En este sentido, indica que si estas deducciones están aceptadas y justificadas porque se trata de prestaciones de carácter social, parece indiferente permitir a los ciudadanos que se benefician de las mismas aplicarse una reducción impositiva o arbitrar un subsidio equivalente. "Incluso la primera opción es más ágil y menos costosa al ahorrar a la administración la burocracia necesaria para gestionar la prestación y al contribuyente engorrosos trámites", añade el estudio.

Además, el autor señala que estos beneficios fiscales ni siquiera favorecen más a los hogares con bajos ingresos, por lo que parece poco defendible que deba adjudicarse una porción del presupuesto público a personas que disfrutan de rentas elevadas para ayudarles a cubrir los gastos que les pueden suponer sus circunstancias personales.

"Arbitrar el beneficio a través del IRPF supone normalmente el efecto opuesto: la ayuda no llega a quien más lo necesita porque está exento en el impuesto o tiene que pagar tan baja cantidad que la reducción no puede jugar según estaba nominalmente prevista", añade Gimeno.

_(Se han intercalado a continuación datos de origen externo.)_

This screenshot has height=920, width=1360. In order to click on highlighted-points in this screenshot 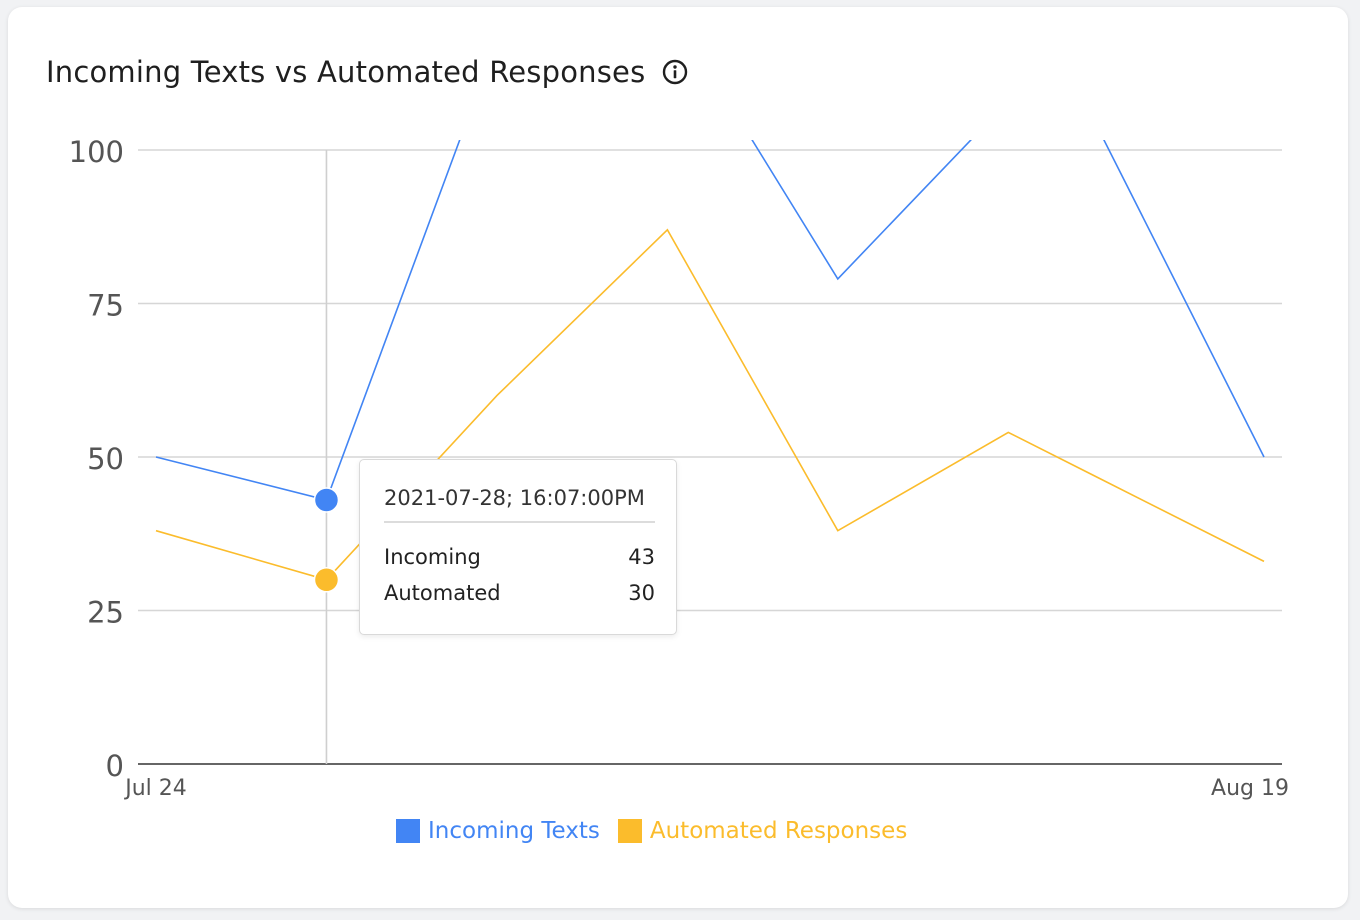, I will do `click(326, 540)`.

En este sentido, agrega que el contrasentido se convierte en "esperpéntico" si el beneficio se arbitra sobre la base del impuesto porque ello significa que la ventaja es creciente cuanto mayor es la renta. Así, al relacionarse la cuantía del ahorro fiscal con los tipos marginales, una ayuda en la base de unos 1.000 euros, significa 450 euros de rebaja para un millonario y cero para una persona de renta baja.

"Tendrían más sentido, más progresividad y más eficacia medidas directas de gasto público, de prestaciones sociales, ya sea en especie, ya monetarias a través de subsidios que concentraran su atención en los colectivos más necesitados", subraya Gimeno, que reitera la necesidad de "sacar del impuesto" este conjunto de gastos fiscales.

Sobre la tributación del ahorro propuesta por el Gobierno en la reforma del IRPF, en la que se establece un tipo único del 18%, frente al 15% actual, Gimeno valora de forma positiva esta medida, pero apuesta por aumentar la tributación hasta el 24%, coincidiendo con el tipo más bajo del IRPF, y asegura que este aumento es posible teniendo en cuenta que en Francia alcanza el 26% y en Reino Unido, el 40%.

"Esta elevación posibilitaría también una deducción más importante para las rentas del trabajo dependiente, con lo que el juego conjunto de ambas medidas supondría un avance aún mayor en la equidad y en la sencillez para el impuesto", reitera.

Igualmente, considera que tiene efectos progresivos la eliminación de la doble imposición de dividendos y la aplicación de un mínimo exento sobre la cuota y no en la base como sucede actualmente. "El sistema gana en equidad y progresividad", insiste.

Finalmente, concluye que reducir el fraude fiscal debe constituir el objetivo prioritario de cualquier reforma fiscal porque se trata de la medida "más progresiva" que puede aplicarse.

RECAUDACIÓN TRIBUTARIA EN 2005.

Por otro lado, en otro de los estudios de la última publicación de Funcas, titulado 'Claves para entender la recaudación tributaria', se concluye que en 2005, los ingresos tributarios del Estado crecieron un 14,1%, seis puntos porcentuales más que en 2004 y la mayor tasa de los últimos 16 años.

Entre los factores que permiten explicar este aumento, muy por encima del PIB nominal, destaca el desplazamiento de las cuotas diferenciales que se generan en un año y se liquidan al siguiente, que explica dos puntos de este incremento, así como el aumento del tipo efectivo de tributación por la incompleta actualización de la tarifa, que explica otros dos puntos del aumento.